From the first line of the entries below through the line holding "[dialog] (384, 855)", write out every line exactly, please, and leave out the pictures.
◇ ◇ ◇ ◇ ◇ ◇ ◇
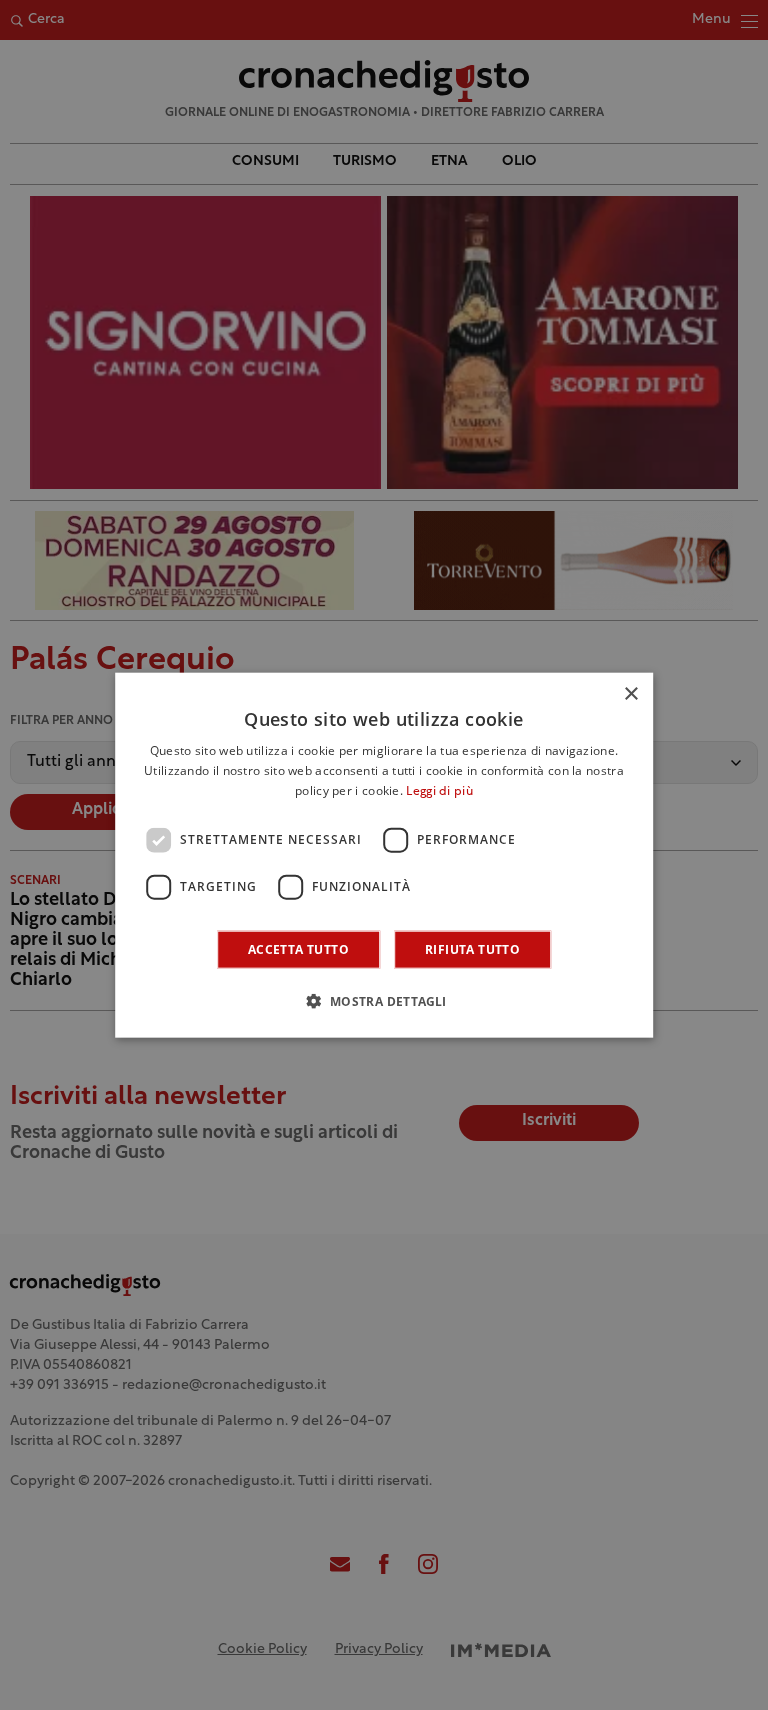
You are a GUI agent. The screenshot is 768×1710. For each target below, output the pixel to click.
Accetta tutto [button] (298, 948)
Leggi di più (439, 792)
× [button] (630, 694)
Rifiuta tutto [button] (472, 948)
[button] (383, 1000)
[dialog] (384, 855)
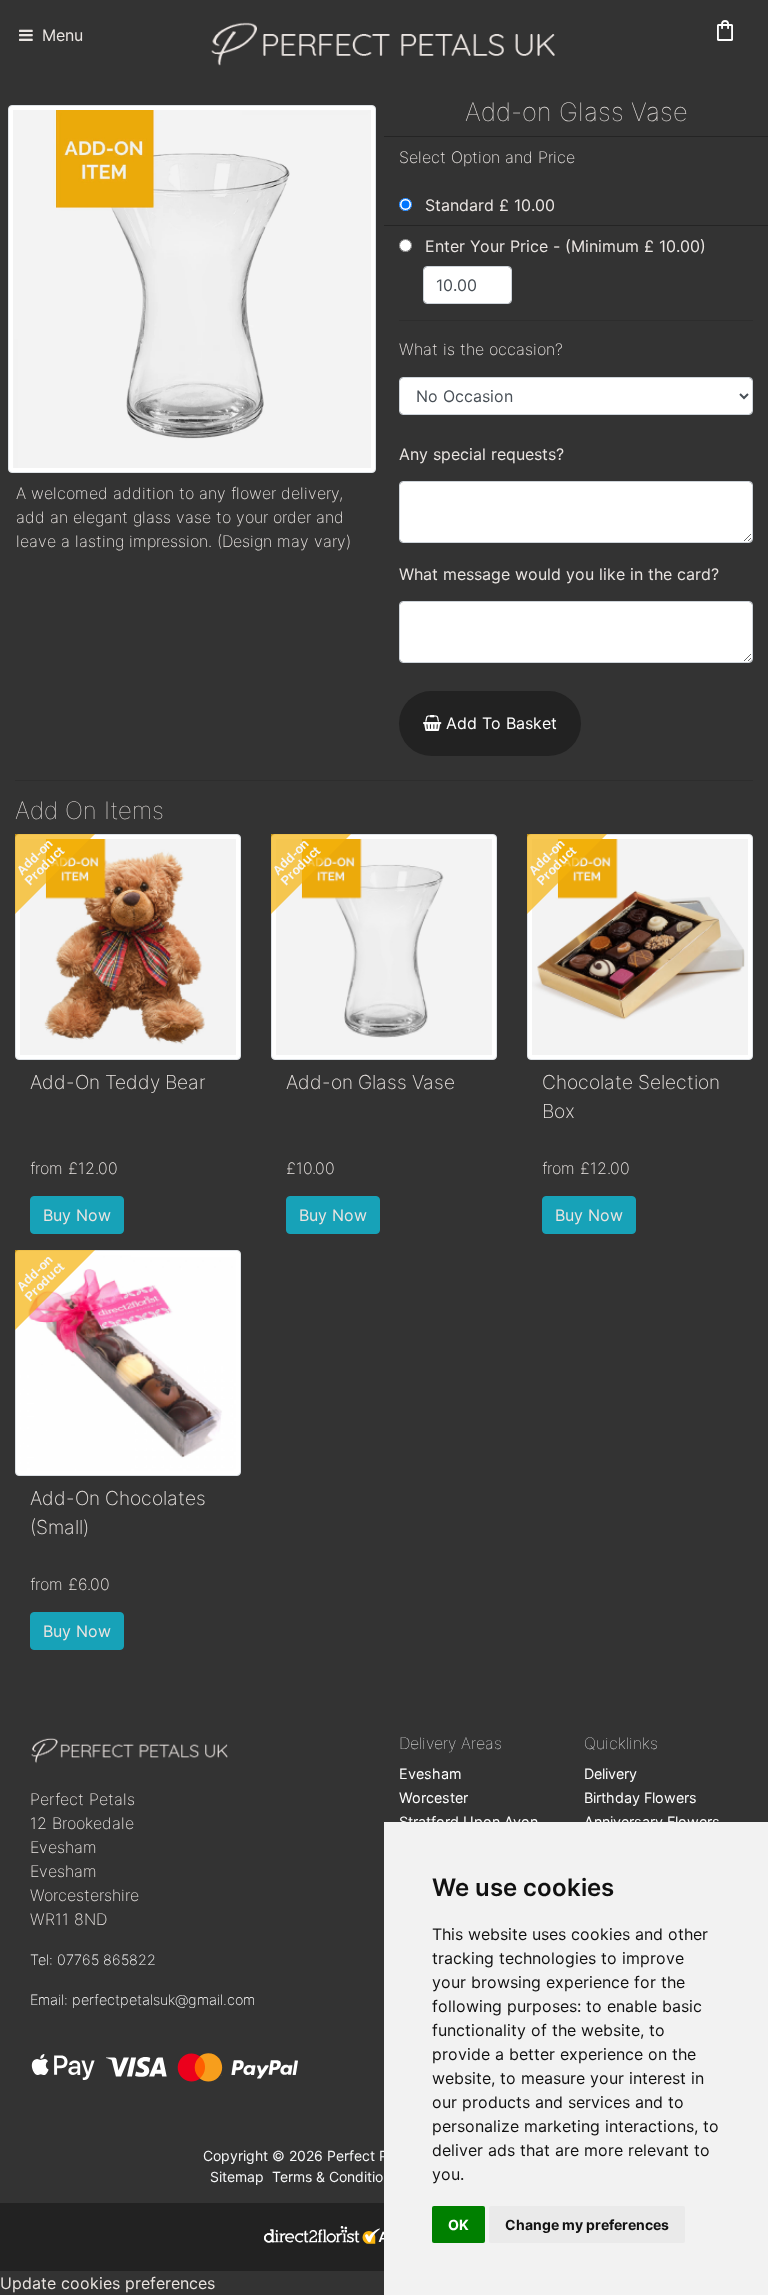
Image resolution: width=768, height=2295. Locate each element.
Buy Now (77, 1215)
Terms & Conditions (335, 2176)
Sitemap (237, 2176)
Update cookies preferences (107, 2283)
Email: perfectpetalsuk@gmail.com (142, 1999)
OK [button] (458, 2224)
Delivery (610, 1773)
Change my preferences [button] (587, 2224)
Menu (60, 35)
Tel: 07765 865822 (93, 1959)
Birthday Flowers (640, 1797)
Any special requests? (481, 454)
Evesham (430, 1773)
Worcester (433, 1797)
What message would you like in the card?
◇ ◇ ◇ ◇ ◇ ◇ ◇
**Result for this task**
You are a GUI agent. The screenshot is 768×1710. For each target below, output the pixel to click.
Accetta tutto [button] (298, 948)
Leggi di più (439, 792)
× [button] (630, 694)
Rifiuta tutto [button] (472, 948)
[button] (383, 1000)
[dialog] (384, 855)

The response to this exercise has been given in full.